„Macht auf der Straße“

Christa Lübbers, Leiterin der  Soko BEGAS, ist im Portrait abgebildet. Sie lächelt. Im Hintergrund sind verschwommen graue Strukturen eines Raumes zu sehen.
„Macht auf der Straße“
Seit zwei Jahren gibt es die Soko BEGAS. Deren Leiterin Christa Lübbers spricht von „Banden, deren Mitglieder schnell angelernt und beliebig ausgetauscht werden können“. Ihre Herkunft: die Niederlande.
Streife-Redaktion

Interview mit Christa Lübbers, Leiterin der  Soko BEGAS

Frau Lübbers, was wissen Sie über die Täter der Geldautomaten-Sprengungen? 

Lübbers: Die Täter, die hier in Nordrhein-Westfalen in Erscheinung treten, sind 18- bis 35-jährige Männer, die aus prekären Verhältnissen der großen niederländischen Städte Amsterdam, Utrecht oder Rotterdam stammen. Viele von ihnen sind arabischstämmig, zweite bis vierte Einwanderungsgeneration. Die bekommen schnelle Autos und Geld, haben durch ihre Taten einen gewissen „Fame“ und genießen so etwas wie „ihre Macht auf der Straße“.

Wir sprechen also von Banden, aber wer sind die Hintermänner? 

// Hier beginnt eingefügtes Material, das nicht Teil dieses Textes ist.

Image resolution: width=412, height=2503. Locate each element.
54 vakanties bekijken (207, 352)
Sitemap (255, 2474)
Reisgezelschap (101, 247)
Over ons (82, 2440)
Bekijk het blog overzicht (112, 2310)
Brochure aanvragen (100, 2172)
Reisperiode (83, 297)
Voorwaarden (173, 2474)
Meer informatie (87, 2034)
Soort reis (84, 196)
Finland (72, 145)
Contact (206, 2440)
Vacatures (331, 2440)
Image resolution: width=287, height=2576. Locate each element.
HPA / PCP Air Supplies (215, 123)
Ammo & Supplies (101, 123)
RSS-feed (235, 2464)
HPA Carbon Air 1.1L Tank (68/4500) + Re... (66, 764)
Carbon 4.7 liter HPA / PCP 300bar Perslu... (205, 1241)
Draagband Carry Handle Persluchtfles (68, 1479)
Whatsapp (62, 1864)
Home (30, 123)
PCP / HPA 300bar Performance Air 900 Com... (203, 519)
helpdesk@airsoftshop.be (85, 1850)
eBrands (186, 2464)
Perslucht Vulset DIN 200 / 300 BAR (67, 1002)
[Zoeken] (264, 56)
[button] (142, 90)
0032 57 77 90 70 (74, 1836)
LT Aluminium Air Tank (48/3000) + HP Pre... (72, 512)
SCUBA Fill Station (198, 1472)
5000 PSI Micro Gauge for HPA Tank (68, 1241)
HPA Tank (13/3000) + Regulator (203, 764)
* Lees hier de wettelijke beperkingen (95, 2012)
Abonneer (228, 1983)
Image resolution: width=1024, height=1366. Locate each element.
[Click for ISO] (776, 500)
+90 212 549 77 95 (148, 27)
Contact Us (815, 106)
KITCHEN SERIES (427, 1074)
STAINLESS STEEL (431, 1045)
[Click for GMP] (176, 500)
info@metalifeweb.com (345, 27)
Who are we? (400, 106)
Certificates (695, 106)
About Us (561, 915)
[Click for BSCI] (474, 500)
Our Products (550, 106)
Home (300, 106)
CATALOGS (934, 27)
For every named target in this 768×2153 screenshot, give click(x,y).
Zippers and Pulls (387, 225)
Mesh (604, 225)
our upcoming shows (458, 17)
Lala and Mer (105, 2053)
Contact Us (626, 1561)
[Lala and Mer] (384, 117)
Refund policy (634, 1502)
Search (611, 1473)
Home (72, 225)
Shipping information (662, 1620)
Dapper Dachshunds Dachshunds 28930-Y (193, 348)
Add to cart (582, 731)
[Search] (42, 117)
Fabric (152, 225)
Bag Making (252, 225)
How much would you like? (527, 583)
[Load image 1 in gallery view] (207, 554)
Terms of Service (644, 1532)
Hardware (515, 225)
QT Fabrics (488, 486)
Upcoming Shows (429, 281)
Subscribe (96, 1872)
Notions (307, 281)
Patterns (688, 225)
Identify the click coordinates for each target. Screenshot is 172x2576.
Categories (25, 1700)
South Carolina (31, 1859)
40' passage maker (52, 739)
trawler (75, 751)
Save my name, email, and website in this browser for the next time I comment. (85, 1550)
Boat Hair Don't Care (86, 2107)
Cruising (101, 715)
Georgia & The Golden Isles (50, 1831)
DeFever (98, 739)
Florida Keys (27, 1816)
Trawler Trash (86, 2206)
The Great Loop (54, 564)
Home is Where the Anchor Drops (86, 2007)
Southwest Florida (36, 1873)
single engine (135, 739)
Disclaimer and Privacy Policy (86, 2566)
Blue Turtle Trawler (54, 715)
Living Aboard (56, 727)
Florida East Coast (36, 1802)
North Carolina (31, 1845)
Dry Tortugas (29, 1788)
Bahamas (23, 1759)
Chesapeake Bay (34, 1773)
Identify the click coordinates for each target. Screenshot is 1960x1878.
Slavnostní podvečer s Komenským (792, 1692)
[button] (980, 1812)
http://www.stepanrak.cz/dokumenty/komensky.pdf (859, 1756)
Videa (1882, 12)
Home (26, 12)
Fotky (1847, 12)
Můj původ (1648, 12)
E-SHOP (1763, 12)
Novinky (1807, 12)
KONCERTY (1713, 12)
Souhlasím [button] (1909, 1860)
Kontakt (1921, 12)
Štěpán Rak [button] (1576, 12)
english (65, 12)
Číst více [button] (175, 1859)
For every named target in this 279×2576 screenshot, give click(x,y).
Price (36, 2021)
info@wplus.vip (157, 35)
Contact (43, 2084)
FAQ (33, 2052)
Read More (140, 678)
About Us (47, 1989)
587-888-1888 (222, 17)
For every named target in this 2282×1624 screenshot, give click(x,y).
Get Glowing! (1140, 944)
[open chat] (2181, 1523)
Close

Lübbers: Nicht von Banden im strafrechtlichen Sinne – denn die Organisatoren, die Profiteure und die Sprenger bilden keine gemeinsame Gruppe. Die Gewinne werden später auch nicht gerecht unter den Beteiligten aufgeteilt. Bei der dahinterliegenden Struktur reden wir vielmehr von skrupellosen Kriminellen, die sich dieser jungen Männer bedienen, um Geld für ihre kriminellen Machenschaften zu gewinnen. Wir sprechen bei den Hintermännern von Organisierter Kriminalität. In den Niederlanden hat man das Problem der Geldautomaten-Sprengungen in den Griff bekommen, aber es hat sich verlagert. Nun geht es um Schutzgelderpressungen und um Sprengungen ganzer Wohn- und Geschäftshäuser. 

Das klingt beinahe nach einem aussichtslosen Kampf für die Polizei …

Lübbers: Das ist vor allem ein gesellschaftspolitisches Problem. Bei den Sprengern handelt es sich um junge Männer, die für sich keine Perspektive sehen, sich legal einen gewissen Wohlstand zu erarbeiten. Sie lassen sich leicht für kriminelle Aktivitäten anwerben. Die Niederländer haben dies spätestens als Problem der inneren Sicherheit erkannt, nachdem der Journalist Peter de Vries getötet und nun auch Prinzessin Amalia bedroht wurde. Dort arbeiten die betroffenen Regionen in einem Kompetenzdreieck aus Kommune, Polizei und Justiz gemeinsam daran. Umso wichtiger ist es für uns als Nachbarland Nordrhein-Westfalen, viel Manpower zu investieren und frühzeitig die Grenzen eines demokratischen Staats aufzuzeigen.